Scientists recently announced that more than 5,000 different animals have been found in the Clarion-Clipperton Zone (CCZ) in the Pacific Ocean – a key area designated for future mining efforts.

ZCC and other mining areas such as the Pacific Prime Crust are unique environments with hydrothermal vents, seamounts, and vast plains up to 6,500 meters below the surface. Scientists believe they can support uniquely adapted species found nowhere else in the world.

Not all states are categorically against this practice. ISA has already awarded 31 exploration contracts to companies wishing to drill deep in the ocean and has sponsored 14 countries, including China, Russia, India, the United Kingdom, France and Japan.

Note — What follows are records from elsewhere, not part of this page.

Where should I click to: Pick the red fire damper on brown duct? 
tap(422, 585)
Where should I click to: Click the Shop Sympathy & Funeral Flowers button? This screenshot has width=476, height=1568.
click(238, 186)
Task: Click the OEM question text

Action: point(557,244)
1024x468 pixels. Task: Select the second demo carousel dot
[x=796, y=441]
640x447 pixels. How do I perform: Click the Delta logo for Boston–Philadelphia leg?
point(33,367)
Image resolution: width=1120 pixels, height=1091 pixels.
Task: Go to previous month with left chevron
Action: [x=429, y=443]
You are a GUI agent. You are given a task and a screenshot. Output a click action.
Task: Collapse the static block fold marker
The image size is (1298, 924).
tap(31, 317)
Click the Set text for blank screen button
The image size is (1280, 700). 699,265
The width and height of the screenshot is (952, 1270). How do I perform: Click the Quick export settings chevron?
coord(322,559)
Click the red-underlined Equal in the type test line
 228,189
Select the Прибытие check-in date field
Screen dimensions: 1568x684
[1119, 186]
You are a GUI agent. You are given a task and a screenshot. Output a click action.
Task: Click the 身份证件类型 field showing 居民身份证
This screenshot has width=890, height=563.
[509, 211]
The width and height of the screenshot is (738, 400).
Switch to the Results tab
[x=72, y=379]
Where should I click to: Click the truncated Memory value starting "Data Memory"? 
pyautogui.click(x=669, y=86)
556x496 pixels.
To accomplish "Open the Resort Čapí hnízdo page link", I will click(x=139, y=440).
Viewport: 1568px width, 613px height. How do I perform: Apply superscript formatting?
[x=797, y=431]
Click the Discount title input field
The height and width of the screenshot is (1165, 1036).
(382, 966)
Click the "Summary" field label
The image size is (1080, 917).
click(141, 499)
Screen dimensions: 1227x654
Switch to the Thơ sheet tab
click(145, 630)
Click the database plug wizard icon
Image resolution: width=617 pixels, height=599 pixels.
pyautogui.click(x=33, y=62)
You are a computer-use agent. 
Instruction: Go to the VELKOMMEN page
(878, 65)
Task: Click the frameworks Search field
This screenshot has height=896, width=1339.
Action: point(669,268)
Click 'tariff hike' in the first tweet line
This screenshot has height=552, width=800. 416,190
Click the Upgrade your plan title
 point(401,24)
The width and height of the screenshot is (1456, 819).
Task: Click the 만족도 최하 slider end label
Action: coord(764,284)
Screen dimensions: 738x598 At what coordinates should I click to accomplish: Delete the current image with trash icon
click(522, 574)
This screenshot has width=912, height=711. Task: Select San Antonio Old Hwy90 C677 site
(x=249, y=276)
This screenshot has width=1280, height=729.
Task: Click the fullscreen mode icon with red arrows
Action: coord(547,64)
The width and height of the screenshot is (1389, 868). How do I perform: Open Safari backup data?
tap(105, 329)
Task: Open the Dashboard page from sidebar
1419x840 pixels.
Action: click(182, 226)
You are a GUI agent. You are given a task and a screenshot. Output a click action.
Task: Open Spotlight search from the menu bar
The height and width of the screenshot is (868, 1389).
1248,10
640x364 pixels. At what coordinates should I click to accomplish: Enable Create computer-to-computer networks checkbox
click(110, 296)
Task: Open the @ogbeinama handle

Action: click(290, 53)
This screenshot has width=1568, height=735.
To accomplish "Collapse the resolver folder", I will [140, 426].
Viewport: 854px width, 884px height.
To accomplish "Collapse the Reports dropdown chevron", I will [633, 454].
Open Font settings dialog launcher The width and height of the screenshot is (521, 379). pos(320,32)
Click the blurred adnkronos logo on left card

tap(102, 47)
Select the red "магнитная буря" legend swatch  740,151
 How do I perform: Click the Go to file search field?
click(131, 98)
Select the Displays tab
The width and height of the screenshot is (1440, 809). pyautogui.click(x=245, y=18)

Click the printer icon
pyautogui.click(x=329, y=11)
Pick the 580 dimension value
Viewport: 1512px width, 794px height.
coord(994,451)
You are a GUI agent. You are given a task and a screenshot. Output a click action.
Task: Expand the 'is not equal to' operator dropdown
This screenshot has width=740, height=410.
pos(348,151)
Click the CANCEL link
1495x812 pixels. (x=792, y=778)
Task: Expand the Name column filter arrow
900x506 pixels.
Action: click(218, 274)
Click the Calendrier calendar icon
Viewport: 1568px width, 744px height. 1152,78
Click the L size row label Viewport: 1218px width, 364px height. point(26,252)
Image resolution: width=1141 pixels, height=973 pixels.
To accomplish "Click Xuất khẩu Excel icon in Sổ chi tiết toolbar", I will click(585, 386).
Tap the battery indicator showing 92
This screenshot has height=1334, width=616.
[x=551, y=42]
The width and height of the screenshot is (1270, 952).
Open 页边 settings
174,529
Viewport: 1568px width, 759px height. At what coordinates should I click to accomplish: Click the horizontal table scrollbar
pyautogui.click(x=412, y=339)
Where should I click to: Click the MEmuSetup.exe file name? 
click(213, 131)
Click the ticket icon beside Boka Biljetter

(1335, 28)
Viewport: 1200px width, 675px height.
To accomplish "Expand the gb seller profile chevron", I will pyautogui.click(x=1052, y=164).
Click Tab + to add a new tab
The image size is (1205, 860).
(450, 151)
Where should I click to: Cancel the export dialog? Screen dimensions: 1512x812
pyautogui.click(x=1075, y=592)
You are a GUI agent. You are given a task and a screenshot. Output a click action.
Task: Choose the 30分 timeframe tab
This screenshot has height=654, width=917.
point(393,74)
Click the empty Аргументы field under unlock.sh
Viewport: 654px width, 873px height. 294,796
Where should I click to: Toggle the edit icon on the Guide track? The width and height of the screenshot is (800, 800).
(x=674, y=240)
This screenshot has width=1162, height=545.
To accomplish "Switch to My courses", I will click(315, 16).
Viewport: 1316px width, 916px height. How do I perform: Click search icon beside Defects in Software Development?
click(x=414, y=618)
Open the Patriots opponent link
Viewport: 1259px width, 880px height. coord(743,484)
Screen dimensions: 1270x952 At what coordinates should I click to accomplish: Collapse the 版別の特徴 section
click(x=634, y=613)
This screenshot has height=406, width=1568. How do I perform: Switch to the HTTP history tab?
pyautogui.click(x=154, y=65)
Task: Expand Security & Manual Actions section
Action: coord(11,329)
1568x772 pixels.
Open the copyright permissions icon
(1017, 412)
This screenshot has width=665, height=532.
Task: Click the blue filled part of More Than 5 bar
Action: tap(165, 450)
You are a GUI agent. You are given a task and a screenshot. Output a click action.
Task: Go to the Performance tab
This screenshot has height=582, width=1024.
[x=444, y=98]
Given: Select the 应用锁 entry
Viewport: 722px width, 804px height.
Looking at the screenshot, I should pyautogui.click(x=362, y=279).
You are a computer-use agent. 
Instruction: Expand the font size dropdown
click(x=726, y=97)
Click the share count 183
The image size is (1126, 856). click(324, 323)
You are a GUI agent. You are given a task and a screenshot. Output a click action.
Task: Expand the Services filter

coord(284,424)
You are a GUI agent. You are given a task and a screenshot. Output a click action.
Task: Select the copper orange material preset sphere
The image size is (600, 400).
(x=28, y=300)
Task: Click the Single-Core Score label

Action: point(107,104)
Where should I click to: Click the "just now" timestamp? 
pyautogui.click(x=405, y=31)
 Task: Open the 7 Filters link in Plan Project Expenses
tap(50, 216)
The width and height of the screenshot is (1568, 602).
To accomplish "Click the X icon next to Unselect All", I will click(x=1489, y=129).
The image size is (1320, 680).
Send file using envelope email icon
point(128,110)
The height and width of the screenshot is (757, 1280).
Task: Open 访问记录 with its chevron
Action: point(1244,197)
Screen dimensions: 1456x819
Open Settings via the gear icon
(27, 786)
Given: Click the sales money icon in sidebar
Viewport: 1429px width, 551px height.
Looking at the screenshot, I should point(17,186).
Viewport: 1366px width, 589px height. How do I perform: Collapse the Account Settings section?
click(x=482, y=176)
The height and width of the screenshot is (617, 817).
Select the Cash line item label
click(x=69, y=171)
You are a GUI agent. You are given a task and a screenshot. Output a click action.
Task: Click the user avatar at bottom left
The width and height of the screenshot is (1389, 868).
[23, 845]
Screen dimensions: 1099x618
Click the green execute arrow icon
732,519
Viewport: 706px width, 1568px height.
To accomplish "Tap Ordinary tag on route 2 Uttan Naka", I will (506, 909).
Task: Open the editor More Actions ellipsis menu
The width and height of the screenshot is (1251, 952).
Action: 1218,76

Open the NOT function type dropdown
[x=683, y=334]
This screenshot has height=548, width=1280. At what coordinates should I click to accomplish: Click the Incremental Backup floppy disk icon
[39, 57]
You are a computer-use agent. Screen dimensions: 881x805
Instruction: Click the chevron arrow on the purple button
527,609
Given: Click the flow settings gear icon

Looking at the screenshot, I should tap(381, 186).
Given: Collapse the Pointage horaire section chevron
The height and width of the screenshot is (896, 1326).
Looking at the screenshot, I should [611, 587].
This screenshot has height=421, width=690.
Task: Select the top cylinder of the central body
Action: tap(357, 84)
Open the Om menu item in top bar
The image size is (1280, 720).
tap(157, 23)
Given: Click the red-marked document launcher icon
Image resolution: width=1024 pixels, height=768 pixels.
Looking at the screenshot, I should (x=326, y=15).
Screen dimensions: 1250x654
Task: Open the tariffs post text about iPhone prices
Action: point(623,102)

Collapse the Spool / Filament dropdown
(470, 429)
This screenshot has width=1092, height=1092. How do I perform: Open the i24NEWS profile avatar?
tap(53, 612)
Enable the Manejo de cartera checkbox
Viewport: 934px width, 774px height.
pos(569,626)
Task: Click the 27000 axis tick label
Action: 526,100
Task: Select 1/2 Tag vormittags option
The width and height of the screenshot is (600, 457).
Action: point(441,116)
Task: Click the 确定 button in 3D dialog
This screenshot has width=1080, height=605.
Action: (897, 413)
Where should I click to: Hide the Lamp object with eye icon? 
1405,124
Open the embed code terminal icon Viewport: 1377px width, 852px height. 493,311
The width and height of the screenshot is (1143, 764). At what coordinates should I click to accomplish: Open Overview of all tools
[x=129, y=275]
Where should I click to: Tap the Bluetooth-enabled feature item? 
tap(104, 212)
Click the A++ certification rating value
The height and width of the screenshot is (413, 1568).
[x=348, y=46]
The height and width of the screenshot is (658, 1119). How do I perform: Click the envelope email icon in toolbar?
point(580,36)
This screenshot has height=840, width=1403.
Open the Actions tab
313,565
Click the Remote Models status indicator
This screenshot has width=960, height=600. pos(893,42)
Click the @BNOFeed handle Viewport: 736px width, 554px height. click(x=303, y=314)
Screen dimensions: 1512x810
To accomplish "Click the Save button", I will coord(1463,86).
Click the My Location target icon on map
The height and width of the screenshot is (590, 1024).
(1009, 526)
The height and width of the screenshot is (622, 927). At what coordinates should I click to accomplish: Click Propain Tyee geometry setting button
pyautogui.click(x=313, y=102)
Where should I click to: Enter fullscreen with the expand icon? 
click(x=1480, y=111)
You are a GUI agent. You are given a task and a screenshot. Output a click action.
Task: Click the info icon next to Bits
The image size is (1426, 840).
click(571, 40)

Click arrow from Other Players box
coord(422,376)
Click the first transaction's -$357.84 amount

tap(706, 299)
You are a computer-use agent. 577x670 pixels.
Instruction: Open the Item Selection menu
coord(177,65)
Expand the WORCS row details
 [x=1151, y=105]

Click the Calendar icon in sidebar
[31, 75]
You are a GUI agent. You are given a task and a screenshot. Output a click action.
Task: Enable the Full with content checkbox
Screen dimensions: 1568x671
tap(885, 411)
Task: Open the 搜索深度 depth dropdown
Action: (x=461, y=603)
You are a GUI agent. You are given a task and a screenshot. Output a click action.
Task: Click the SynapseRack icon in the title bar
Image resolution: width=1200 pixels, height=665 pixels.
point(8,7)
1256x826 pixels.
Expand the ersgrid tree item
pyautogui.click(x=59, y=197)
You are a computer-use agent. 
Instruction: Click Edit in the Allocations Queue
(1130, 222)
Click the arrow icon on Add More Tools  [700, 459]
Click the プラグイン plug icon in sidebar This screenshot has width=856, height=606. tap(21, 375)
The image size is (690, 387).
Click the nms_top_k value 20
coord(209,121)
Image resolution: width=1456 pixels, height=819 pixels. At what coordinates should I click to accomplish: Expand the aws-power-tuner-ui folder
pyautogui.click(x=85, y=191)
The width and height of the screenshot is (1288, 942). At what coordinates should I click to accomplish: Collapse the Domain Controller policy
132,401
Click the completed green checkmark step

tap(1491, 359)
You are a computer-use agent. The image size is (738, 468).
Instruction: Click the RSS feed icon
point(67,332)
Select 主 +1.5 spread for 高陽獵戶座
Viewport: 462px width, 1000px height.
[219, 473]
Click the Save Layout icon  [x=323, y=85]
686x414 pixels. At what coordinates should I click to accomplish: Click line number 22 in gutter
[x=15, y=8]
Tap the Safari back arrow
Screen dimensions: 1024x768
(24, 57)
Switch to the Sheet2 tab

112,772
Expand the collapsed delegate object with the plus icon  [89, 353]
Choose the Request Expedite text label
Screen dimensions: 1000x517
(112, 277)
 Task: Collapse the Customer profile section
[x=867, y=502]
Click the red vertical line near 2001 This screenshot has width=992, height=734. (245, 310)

ISA only allows contracts in international waters – countries are free to conduct exploration activities in their national waters. Norway last month controversially opened areas in the Greenland Sea, Norwegian Sea and Barents Sea covering an area of ​​280,000 square kilometers (108,000 square miles) for mining companies to apply for licences.

“We need minerals to make the green transition a success,” Oil and Energy Minister Terje Asland said in a statement.

The Metals Company, which partners with three Pacific Island nations – the Republic of Nauru, the Republic of Kiribati and the Kingdom of Tonga – is determined to move forward with the bids.

He said the deep sea offers a promising source of minerals such as copper, cobalt and nickel needed for technologies such as mobile phones, wind turbines and electric car batteries.

Nick Pickens, director of global mining research at Wood Mackenzie, told the BBC that many of these minerals are relatively abundant on Earth but difficult to access.

The Democratic Republic of the Congo, which has some of the highest copper grades in the world, faces violent ethnic conflicts in parts of the country.

There are also a limited number of slots for refining minerals – converting them from their raw form into useful ingredients.

“Deep-sea mining doesn’t necessarily solve any of these problems…the geopolitical challenges remain,” Pickens said.